→ Work instruction:
Your copy should hold exactly the lines from the one containing "The height and" through the last line of the entries, and no pictures.

→ Dataset content:
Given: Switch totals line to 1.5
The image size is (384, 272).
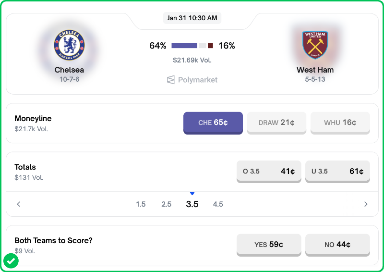Looking at the screenshot, I should [141, 204].
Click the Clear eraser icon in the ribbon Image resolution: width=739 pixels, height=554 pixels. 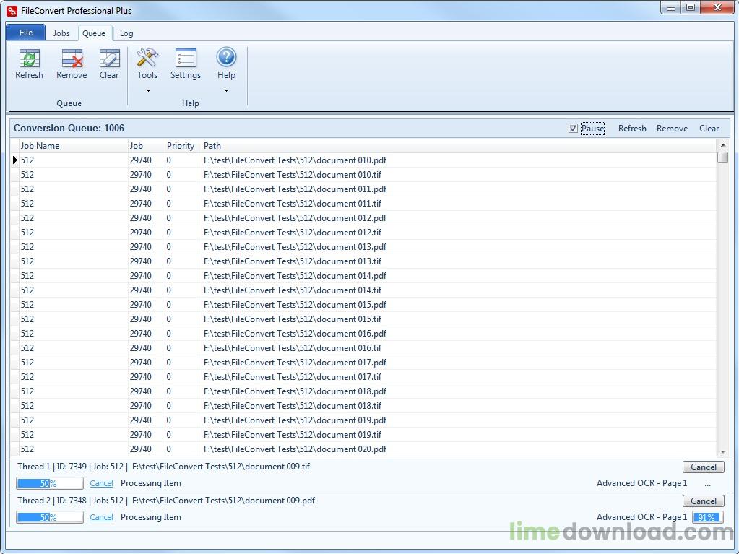[x=109, y=59]
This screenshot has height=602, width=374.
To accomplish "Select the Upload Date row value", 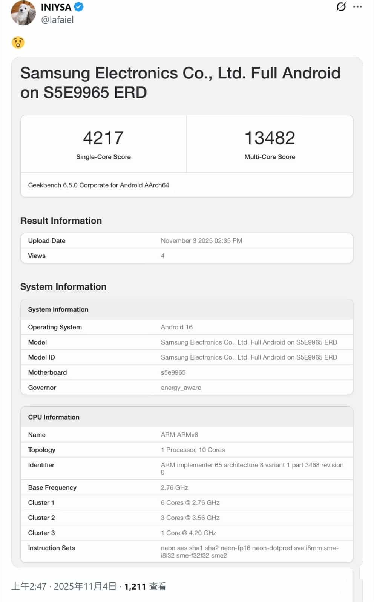I will 201,240.
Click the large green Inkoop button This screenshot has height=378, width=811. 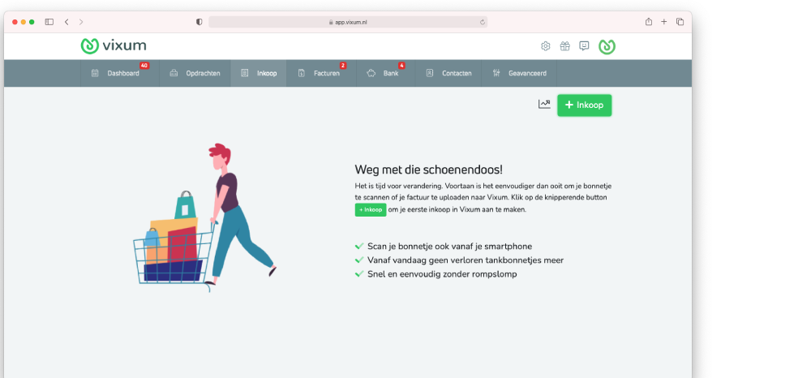[584, 105]

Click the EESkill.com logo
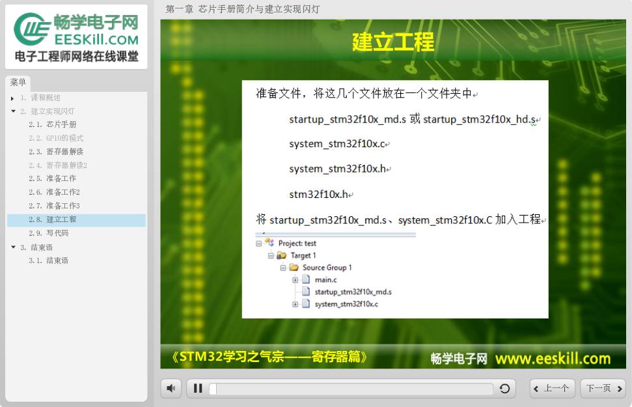tap(76, 36)
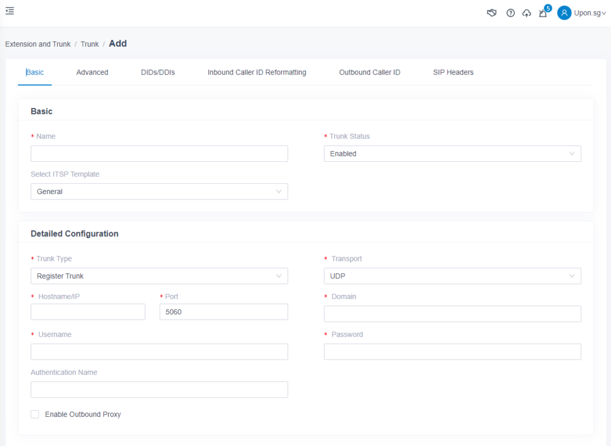Switch to the SIP Headers tab
Image resolution: width=611 pixels, height=446 pixels.
pos(453,72)
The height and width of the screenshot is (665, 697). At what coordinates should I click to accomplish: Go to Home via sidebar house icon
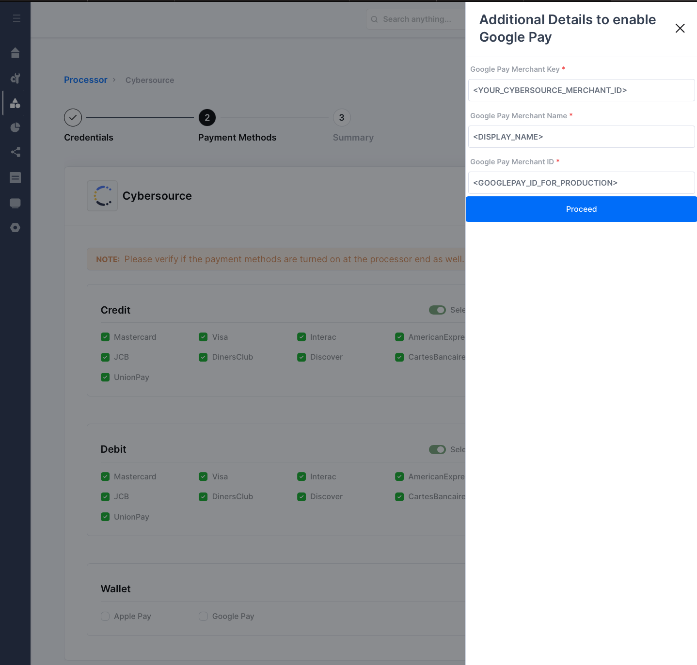click(x=15, y=53)
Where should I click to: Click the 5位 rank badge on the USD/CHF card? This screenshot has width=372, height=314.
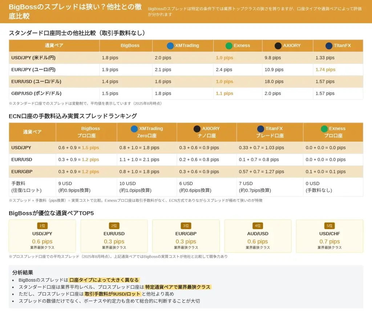329,226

→ Exercise solution:
The height and width of the screenshot is (665, 697). At what coordinates should I click to accomplish: Go to Home via sidebar house icon
click(x=15, y=53)
Where should I click to: Click the 5位 rank badge on the USD/CHF card? This screenshot has width=372, height=314.
329,226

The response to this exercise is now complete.